Ohio River Bridge Plan May Include Tolls, Officials Say
Plans for the best way to provide much-needed rehabilitation to the Brent Spence Bridge spanning the Ohio River between Cincinnati and Covington, Ky., are likely to include tolls whether the bridge is rebuilt or lanes are added to the existing one.
The bridge is located where two major north-south freight arteries — Interstates 71 and 74 — merge to cross the river, then split apart again once they reach the far sides.
A study on how best to alleviate traffic problems on one of the most aged and congested river crossings in America — a bridge President Obama recently referred to as “rotten” — is expected to be completed in April.

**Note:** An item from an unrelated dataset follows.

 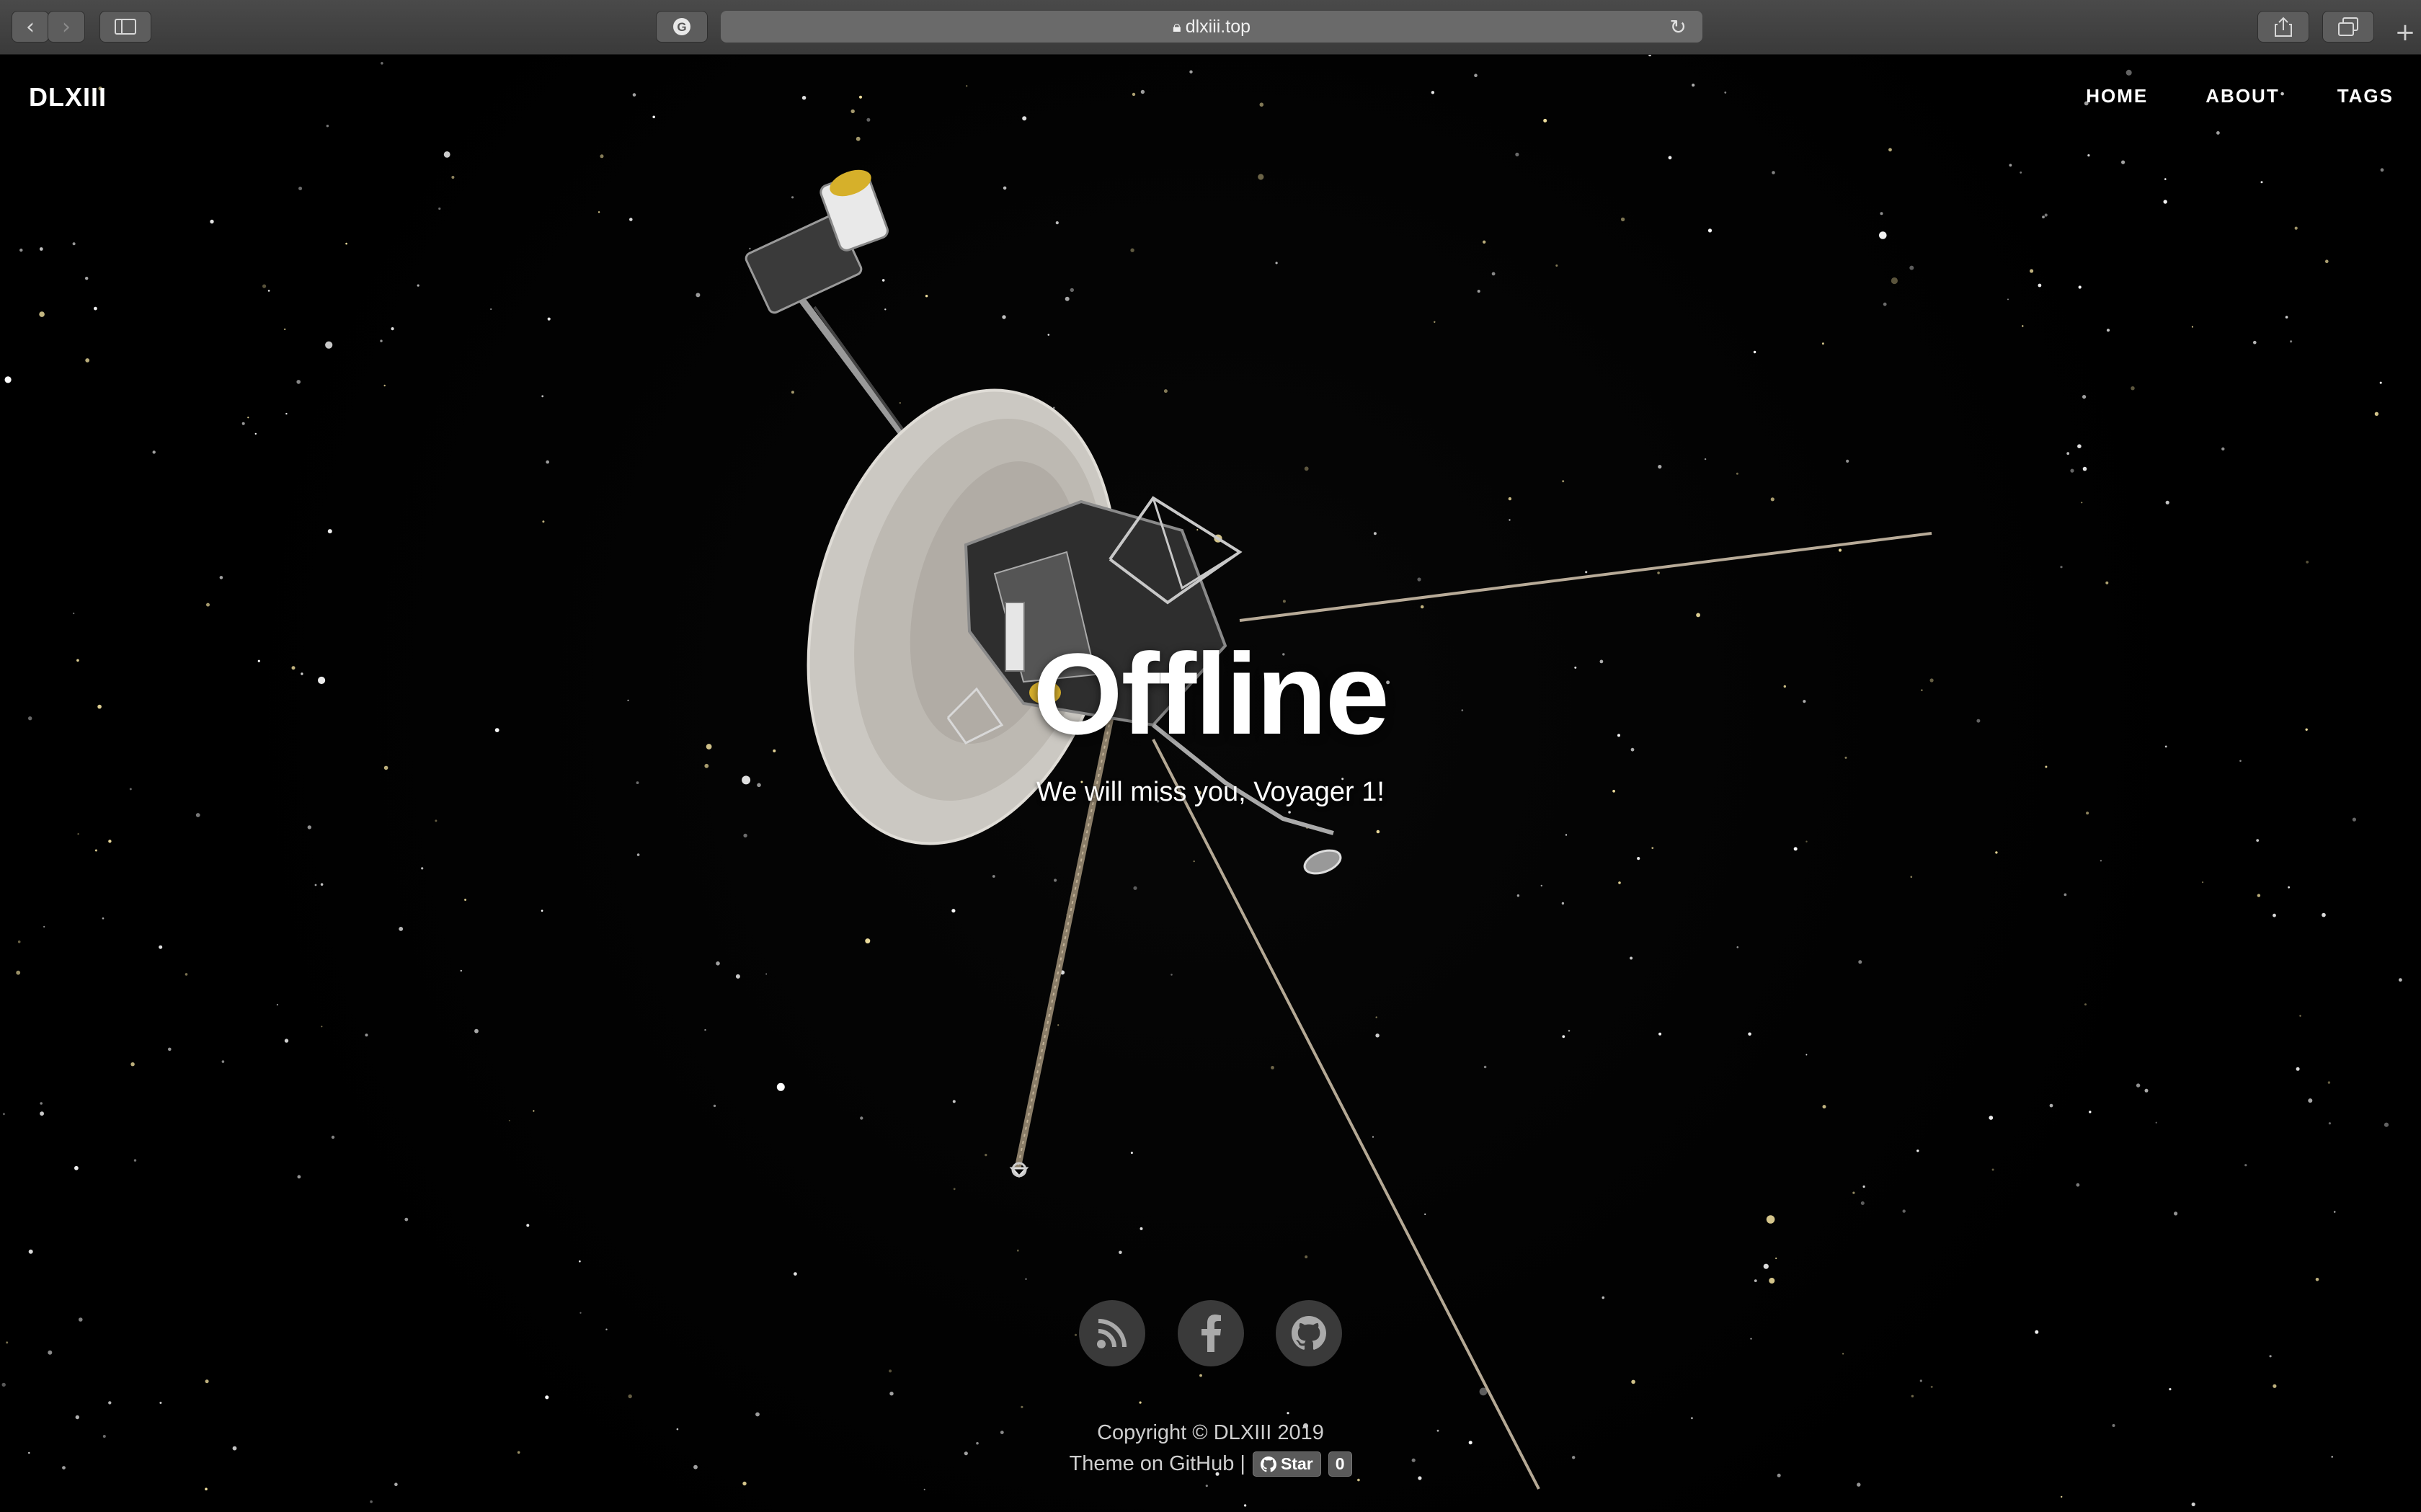 I want to click on back-button: ‹, so click(x=31, y=27).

Ohio and Kentucky have hired a consultant to prepare the study, which officials said will address what they see as their best option for alleviating the congestion — a bridge project that would be tolled and developed under a public-private partnership.
About 30,000 trucks cross the bridge daily, and about “3% of the nation’s [gross domestic product] crosses over that bridge each day,” according to Steve Faulkner, spokesman for the Ohio Department of Transportation.
When the bridge opened in 1963 it was designed to accommodate 80,000 vehicles a day but now carries about 172,000 a day, a figure expected to jump to 230,000 by 2030, Faulkner said.
Ohio’s Faulkner and Chuck Wolfe, executive director of public affairs for the Kentucky Transportation Cabinet, said the federal government does allow tolling on new lanes that are added to existing interstate highways.
“We stand by all of our statements that this project cannot be done in the foreseeable future with just traditional revenues,” Wolfe said. “A project of this size has to have unconventional or innovative financing to close the gap,” he said.
In 2011, President Obama — who said the bridge had been labeled “functionally obsolete” — stood at the foot of the Brent Spence asking Congress agree to spend more on road and bridge infrastructure, which he said would create jobs and increase the nation’s economic competitiveness.